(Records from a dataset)
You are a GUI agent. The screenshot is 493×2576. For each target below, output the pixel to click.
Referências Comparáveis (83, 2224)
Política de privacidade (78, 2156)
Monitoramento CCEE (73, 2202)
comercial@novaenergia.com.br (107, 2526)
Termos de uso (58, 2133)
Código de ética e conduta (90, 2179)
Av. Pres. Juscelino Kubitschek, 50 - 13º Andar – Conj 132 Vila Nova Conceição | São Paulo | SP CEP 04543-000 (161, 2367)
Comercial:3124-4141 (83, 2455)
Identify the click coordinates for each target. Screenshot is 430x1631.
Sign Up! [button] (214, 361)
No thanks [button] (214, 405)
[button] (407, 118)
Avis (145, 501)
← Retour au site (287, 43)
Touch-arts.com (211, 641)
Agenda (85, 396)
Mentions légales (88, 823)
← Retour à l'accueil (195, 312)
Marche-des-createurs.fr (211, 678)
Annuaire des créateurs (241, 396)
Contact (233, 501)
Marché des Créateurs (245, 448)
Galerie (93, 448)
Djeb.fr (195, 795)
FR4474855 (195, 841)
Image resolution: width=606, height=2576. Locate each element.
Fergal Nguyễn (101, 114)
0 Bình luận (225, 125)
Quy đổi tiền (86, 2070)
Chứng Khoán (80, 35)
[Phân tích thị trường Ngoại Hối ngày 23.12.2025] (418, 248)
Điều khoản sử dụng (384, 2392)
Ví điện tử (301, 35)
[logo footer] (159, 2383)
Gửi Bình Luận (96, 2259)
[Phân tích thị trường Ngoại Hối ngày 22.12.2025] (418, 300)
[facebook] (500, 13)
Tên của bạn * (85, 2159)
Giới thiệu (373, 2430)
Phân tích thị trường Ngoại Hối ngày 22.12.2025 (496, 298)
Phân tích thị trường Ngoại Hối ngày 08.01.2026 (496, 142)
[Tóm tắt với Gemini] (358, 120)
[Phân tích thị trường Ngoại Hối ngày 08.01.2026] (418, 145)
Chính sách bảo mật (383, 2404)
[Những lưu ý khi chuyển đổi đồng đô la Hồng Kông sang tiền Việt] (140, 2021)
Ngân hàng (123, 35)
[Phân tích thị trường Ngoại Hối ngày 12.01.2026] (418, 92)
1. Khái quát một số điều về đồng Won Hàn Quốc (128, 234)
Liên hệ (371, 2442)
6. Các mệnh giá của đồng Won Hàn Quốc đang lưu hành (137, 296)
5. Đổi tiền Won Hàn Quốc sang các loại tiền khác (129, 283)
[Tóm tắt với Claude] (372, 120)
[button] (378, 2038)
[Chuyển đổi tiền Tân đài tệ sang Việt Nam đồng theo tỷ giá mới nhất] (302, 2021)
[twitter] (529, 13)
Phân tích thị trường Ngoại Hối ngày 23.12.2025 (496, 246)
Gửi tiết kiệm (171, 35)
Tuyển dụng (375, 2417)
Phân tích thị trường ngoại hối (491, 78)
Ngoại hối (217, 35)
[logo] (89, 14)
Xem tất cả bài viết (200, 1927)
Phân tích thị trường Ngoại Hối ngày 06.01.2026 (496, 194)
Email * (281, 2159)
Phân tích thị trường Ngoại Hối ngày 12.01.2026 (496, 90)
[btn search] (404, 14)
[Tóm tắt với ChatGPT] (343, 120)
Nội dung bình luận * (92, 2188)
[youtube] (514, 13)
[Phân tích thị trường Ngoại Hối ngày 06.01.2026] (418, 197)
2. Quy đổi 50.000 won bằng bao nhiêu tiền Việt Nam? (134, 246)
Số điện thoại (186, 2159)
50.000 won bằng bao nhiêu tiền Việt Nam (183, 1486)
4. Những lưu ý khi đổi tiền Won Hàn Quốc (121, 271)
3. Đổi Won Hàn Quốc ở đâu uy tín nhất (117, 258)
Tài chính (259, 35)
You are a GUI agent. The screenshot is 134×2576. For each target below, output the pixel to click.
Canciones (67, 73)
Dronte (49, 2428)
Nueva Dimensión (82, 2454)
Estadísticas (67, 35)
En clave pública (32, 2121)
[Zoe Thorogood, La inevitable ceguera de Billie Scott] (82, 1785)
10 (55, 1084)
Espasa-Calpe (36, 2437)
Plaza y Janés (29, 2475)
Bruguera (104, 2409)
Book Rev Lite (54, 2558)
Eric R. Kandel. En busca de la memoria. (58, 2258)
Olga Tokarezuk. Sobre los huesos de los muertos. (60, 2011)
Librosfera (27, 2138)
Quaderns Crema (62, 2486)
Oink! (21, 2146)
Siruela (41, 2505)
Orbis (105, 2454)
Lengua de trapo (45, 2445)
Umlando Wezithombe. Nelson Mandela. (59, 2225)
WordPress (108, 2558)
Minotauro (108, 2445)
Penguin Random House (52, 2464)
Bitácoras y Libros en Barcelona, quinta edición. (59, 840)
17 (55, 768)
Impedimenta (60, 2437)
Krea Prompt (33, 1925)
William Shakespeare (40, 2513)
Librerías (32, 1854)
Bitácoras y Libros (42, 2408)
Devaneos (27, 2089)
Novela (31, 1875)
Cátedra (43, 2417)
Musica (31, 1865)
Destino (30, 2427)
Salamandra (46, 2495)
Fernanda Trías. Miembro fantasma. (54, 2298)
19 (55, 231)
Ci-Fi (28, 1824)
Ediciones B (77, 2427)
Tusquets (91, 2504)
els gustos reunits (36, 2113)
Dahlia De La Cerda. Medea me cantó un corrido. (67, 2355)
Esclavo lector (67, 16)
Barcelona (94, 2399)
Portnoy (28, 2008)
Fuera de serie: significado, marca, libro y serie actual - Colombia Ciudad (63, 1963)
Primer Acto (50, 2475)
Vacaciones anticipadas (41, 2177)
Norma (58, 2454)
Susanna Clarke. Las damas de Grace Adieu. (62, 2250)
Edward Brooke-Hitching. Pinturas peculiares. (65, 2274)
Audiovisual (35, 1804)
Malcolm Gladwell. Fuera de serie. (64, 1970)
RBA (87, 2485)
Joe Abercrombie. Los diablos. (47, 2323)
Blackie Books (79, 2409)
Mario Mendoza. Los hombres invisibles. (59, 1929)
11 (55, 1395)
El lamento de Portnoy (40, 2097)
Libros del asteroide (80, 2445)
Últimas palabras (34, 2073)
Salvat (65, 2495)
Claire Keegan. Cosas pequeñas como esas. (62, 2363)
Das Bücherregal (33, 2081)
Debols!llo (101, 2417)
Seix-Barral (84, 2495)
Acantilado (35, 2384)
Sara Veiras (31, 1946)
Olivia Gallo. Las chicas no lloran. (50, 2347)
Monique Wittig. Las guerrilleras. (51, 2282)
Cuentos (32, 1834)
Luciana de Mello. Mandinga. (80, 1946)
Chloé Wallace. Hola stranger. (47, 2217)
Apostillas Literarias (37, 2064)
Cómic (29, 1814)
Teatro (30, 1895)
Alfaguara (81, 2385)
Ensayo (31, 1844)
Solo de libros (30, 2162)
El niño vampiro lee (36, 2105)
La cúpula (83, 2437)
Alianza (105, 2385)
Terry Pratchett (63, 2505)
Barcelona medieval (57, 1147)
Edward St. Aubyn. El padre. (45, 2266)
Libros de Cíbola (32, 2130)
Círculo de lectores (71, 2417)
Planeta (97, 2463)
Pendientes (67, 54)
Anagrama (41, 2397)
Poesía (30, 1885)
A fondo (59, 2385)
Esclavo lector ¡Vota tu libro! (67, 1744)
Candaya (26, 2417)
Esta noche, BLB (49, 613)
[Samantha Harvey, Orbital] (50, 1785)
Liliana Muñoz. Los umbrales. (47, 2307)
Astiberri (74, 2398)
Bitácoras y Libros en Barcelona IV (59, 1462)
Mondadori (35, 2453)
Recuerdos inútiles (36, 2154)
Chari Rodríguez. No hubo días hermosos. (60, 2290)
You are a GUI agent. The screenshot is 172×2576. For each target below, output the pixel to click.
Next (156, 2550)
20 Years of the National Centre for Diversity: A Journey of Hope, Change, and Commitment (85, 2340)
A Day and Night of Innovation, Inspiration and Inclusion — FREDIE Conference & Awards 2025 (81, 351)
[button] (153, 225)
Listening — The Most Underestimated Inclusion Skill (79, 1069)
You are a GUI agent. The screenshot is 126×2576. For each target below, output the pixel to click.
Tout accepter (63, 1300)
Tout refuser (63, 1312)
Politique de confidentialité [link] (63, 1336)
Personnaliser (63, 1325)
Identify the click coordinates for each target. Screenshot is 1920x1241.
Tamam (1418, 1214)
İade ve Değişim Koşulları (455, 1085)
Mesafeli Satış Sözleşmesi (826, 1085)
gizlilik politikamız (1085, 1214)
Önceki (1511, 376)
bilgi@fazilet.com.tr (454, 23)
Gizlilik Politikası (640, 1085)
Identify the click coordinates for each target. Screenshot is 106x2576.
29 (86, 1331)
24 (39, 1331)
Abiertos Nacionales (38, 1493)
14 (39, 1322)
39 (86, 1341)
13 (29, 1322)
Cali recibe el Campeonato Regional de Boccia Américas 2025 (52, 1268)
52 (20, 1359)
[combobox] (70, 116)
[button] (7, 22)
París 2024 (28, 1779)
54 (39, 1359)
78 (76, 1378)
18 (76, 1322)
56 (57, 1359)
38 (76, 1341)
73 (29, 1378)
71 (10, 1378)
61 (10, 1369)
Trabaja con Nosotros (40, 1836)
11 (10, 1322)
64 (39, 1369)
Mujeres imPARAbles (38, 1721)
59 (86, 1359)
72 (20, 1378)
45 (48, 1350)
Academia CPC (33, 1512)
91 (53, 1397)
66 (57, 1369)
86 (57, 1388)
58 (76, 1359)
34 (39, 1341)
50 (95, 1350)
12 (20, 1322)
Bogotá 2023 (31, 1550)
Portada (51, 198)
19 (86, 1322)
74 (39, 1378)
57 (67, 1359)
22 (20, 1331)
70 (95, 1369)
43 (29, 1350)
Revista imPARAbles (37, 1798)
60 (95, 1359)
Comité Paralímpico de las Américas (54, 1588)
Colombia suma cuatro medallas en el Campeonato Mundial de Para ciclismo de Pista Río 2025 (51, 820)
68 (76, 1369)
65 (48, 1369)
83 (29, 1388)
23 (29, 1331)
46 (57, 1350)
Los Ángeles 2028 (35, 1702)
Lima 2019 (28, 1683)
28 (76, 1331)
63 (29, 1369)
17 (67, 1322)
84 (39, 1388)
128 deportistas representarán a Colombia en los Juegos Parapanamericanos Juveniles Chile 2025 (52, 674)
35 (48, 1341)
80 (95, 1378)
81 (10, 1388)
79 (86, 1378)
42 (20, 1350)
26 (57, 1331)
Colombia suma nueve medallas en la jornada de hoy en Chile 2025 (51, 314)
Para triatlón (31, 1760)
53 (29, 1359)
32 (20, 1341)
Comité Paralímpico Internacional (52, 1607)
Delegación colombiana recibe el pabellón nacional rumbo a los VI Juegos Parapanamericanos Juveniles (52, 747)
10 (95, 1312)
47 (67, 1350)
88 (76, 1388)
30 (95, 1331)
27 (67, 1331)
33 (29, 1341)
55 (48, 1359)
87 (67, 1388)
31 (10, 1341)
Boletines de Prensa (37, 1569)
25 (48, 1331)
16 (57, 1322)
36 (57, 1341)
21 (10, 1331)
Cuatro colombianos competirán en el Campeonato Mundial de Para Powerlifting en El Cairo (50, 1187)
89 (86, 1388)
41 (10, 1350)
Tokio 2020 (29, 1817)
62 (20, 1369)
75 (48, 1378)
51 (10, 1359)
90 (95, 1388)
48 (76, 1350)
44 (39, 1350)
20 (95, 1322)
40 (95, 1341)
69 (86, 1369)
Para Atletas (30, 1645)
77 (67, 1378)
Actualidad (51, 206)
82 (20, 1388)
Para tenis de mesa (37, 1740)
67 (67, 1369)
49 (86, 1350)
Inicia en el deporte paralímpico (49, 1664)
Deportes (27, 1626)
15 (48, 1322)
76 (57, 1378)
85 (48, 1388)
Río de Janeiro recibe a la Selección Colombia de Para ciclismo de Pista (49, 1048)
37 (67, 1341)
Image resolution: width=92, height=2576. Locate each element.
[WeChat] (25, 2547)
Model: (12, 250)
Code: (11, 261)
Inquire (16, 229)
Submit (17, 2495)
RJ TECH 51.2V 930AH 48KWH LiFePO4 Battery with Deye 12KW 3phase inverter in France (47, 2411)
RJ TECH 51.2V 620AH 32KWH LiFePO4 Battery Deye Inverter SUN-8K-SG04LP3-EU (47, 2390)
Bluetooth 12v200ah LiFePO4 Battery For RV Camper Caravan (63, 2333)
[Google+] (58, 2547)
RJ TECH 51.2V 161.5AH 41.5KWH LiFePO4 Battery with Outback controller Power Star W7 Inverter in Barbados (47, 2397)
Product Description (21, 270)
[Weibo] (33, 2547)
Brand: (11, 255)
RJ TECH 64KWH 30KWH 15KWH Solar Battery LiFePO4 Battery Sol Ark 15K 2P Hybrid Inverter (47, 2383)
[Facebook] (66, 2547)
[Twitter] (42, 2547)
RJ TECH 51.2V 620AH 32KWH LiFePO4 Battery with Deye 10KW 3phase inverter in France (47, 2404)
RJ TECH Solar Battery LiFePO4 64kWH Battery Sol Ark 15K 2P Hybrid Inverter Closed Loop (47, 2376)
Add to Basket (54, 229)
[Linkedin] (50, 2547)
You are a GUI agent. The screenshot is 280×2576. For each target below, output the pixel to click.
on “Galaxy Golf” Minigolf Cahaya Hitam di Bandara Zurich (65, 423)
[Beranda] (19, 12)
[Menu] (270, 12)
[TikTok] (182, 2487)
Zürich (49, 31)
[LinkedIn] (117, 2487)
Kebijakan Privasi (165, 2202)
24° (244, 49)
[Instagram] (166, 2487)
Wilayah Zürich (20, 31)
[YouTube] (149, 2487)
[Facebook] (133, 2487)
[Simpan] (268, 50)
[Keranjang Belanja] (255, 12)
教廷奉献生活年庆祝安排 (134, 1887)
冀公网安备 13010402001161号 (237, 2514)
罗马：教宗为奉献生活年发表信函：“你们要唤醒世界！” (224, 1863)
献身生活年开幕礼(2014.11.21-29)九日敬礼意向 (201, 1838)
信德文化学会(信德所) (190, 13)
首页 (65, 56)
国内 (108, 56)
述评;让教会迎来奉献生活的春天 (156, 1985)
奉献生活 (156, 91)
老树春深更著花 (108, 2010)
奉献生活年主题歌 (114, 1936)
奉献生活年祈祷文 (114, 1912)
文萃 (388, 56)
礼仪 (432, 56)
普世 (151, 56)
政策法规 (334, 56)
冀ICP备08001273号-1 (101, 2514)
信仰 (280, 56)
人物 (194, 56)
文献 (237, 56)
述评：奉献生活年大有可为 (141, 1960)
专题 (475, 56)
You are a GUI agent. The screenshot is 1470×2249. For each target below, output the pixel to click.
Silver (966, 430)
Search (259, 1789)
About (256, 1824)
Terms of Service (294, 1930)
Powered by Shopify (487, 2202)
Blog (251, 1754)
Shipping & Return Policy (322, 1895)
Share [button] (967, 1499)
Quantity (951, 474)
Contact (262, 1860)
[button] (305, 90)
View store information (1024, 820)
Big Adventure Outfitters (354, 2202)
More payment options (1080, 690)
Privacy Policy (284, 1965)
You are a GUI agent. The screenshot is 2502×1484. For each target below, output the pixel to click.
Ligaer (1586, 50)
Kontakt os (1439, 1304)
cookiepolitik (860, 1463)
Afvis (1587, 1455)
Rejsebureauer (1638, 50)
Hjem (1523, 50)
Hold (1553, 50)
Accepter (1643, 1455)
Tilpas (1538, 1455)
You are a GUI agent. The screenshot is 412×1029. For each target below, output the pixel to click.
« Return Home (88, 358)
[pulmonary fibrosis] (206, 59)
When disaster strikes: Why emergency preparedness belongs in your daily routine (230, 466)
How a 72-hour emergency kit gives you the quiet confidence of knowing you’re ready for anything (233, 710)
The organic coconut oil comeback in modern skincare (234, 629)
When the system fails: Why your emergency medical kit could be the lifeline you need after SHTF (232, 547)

▸ WHAT YOU WILL DO:
The word "Comité" may appear in several lines of the data; copy every line where it does.

▸ SOLUTION:
Comité Paralímpico de las Américas (54, 1588)
Comité Paralímpico Internacional (52, 1607)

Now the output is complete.